Ma non è di questo che volevo parlare. Meravigliavo di come Internet abbia anche altre caratteristiche, matematiche, binarie nella loro natura, che però riescono ad attaccarsi alla nostra anima con una data facilità. Con una data… proprietà. Sono in certo modo caratteristiche da “entanglement” quantistico o, volendo, da gatto di Schroedinger. Di fatto la nosta esistenza e la nostra attività in Rete – specie quando interagiamo con persone che non abbiamo mai conosciuto direttamente – esiste e non esiste ad un tempo. È vera e non è vera, proprio come il mitico gatto di Schroedinger di cui non si saprà se è vivo o morto finché non si andrà a guardare.

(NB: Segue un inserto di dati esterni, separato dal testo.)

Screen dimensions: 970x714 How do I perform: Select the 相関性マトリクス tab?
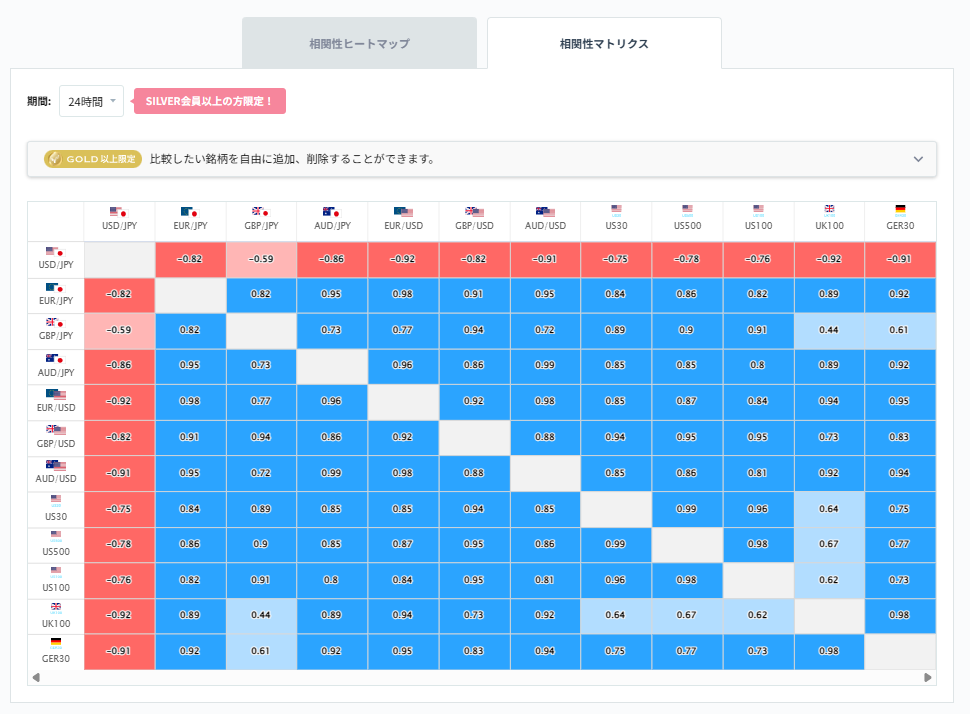tap(603, 42)
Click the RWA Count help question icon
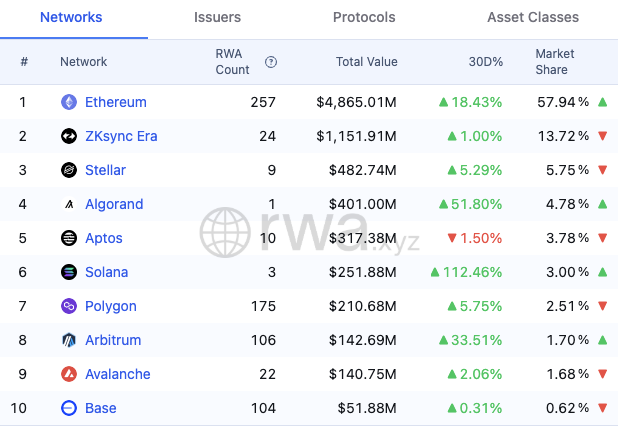Viewport: 618px width, 426px height. coord(271,62)
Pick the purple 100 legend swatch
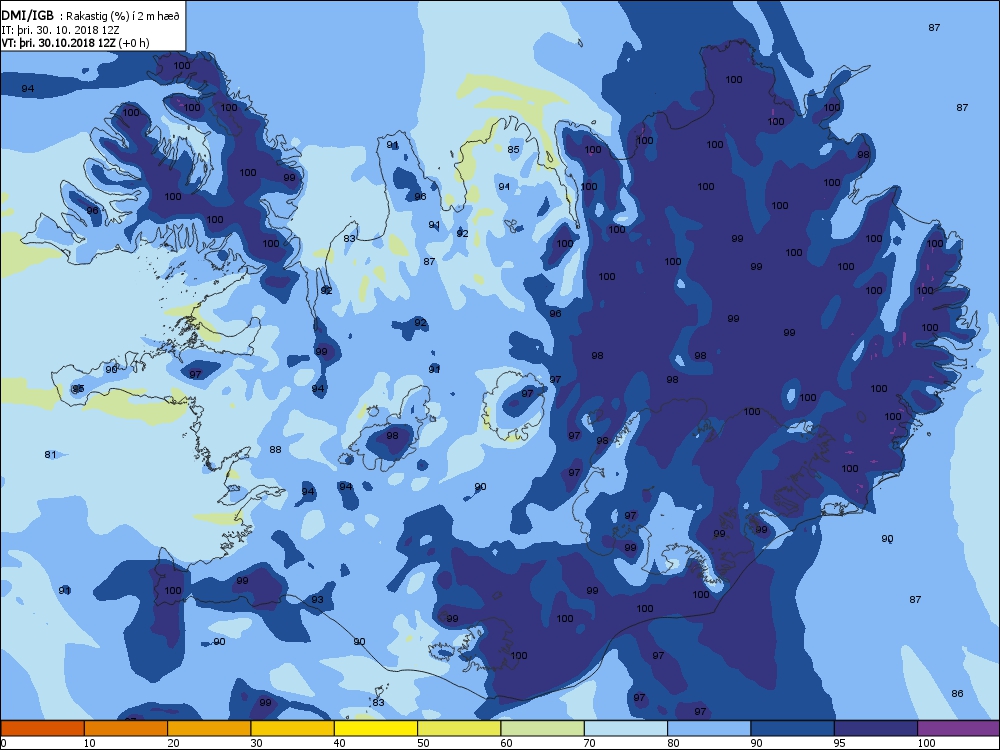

Ma non è neppure questo il maggior pregio delle dinamiche digitali: il loro maggior pregio, ritengo, è che anche quando si avrà infine certezza dello stato di salute del felino sucitato, vale a dire quando si avrà sicumera che colui è morto, sarà facile oblìarlo: basta cancellare un post, una categoria, un tag. Di più: qualora quel gatto digitale non si sia fatto ricordare per una qualsiasi particolare ragione, si oblierà in eterno sotto la pila dei nuovi post, dei nuovi tag, delle nuove categorie. Niente strazi, dunque, nel mondo digitale, niente addii, niente lacrime, niente scene da funerale meridionale d’antan, niente di niente, solo il silenzio cosmico simile a quello solenne che arriva dopo l’onda di uno tsunami che ha inghiottito tutto, rocce, isole, terre e continenti, ha provocato schifo, ed è poi seguito dall’imprescindibile interrogativo proiettato nel futuro che è già oggi: what next?

Very dignified!” direbbe la regina Elisabetta del mitico Peter Morgan (“The Queen”, 2006); io invece mi ripeto: temo che alla Rete non verrà mai dato tutto il credito che merita. Eppurtuttavia bisognerebbe darglielo, insieme alla nostra imperitura gratitudine!